Right then, he wanted to dismantle our fake tree and rush out to buy a real one. Protesting all our hard work and Kristine’s allergies, I was able to win our little tree a reprieve. The next year, Jay suggested we donate the tree to our church. Before I had a chance to remind him of Kristine’s allergies, Jay had the girls dressed in hats and coats, and out on the porch, on their way to buy a new tree. No sooner had the door shut, when I heard squeals of laughter coming from the street. A tree was already hanging from the trunk of Jay’s green, 1975 Plymouth Volare. Grinning from ear to ear, he had the girls convinced that Santa must have put it there, while he was in the house. And, as Jay had predicted from the start, none of our Christmas trees have ever made Kristine’s allergies flare up.
My cold, dark house is now filled with sadness and impending loss. This just can’t be Christmas. Where are my girls? I need to see Kristine and Beth! A note on the kitchen counter says they are with my parents at my cousin Madeline’s. Mom senses my panic over the phone, and promises to bring them home right away.
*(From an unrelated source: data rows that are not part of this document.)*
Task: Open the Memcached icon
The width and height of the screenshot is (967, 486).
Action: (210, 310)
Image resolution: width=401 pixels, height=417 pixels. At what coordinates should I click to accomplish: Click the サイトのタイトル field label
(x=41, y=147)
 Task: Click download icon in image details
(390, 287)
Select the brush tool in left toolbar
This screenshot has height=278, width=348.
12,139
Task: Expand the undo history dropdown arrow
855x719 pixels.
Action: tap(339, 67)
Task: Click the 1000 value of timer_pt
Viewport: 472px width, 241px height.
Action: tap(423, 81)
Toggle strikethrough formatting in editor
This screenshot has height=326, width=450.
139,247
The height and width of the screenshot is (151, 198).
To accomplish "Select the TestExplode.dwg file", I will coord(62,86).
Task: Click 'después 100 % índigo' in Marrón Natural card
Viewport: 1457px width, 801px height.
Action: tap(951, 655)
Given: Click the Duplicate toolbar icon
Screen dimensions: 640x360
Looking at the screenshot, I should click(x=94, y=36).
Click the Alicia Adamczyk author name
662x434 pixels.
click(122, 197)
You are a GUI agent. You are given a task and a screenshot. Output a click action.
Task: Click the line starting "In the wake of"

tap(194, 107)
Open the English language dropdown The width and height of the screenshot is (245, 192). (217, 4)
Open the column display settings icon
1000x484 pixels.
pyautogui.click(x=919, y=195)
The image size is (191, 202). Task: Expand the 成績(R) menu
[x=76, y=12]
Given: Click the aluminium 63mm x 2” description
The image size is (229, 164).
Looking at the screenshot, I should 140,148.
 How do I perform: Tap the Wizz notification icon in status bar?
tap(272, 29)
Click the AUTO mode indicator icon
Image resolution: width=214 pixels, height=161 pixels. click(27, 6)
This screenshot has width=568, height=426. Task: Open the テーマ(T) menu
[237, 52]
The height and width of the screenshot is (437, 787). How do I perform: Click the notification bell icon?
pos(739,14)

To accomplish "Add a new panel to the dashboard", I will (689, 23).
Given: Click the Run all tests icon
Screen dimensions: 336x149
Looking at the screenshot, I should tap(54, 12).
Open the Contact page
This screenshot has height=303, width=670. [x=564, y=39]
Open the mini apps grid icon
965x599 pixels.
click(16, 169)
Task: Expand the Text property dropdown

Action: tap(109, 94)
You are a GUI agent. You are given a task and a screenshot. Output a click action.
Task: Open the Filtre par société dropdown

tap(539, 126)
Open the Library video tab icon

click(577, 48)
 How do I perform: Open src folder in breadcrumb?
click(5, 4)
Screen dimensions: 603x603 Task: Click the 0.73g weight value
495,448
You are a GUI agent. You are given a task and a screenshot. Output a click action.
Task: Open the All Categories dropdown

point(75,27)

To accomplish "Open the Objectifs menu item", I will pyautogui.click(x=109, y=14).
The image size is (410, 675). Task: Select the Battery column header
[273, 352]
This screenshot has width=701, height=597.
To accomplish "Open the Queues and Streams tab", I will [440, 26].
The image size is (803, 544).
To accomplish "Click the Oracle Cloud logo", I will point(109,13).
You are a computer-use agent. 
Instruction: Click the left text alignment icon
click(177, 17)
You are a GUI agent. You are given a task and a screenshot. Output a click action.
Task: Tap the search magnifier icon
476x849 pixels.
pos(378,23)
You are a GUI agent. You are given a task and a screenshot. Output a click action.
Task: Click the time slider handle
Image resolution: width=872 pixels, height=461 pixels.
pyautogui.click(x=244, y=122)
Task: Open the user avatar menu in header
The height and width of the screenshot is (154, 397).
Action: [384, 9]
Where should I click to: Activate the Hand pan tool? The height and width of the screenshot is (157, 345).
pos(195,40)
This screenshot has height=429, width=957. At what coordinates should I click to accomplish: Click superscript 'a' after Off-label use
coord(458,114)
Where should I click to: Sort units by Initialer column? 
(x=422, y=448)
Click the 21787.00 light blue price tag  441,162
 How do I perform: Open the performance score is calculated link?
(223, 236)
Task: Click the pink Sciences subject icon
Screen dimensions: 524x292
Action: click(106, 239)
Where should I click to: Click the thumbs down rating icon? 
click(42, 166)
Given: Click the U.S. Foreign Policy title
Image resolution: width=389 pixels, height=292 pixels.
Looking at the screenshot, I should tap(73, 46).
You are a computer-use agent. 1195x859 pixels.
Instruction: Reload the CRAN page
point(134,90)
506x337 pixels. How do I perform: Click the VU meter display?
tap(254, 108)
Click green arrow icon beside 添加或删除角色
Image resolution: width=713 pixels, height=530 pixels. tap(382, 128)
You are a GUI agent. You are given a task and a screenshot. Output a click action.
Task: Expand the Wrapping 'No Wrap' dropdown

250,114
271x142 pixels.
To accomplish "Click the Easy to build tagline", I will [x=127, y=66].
As I await their return, I pace and pray. “Dear Lord, please help our Jackie. I promise never to ask for anything else. Haven’t I already paid my dues for being a bad girl getting pregnant and a bad mother giving my baby away? Please, why can’t You forgive me? Why do You have to take it out on Jackie, making her pay for my sins? I want You to take me instead.”
Helplessly watching Jackie suffer and slowly wither away before my eyes, knowing death is about to take her away, is horrifyingly similar to when I watched my first child grow within me, knowing all the while she was going to be taken away.
When the girls arrive home, I hold them close, not wanting to let them go. I find, as we go through the motions of lighting the tree and creating some semblance of Christmas Eve, that I have a hard time speaking to my parents. So many conflicting emotions are flaring up inside of me that I just want to be left alone with my daughters. As I say good night and thank them for taking care of the girls, I can’t keep from thinking that if it weren’t for their decision, Jackie wouldn’t be my second child lost.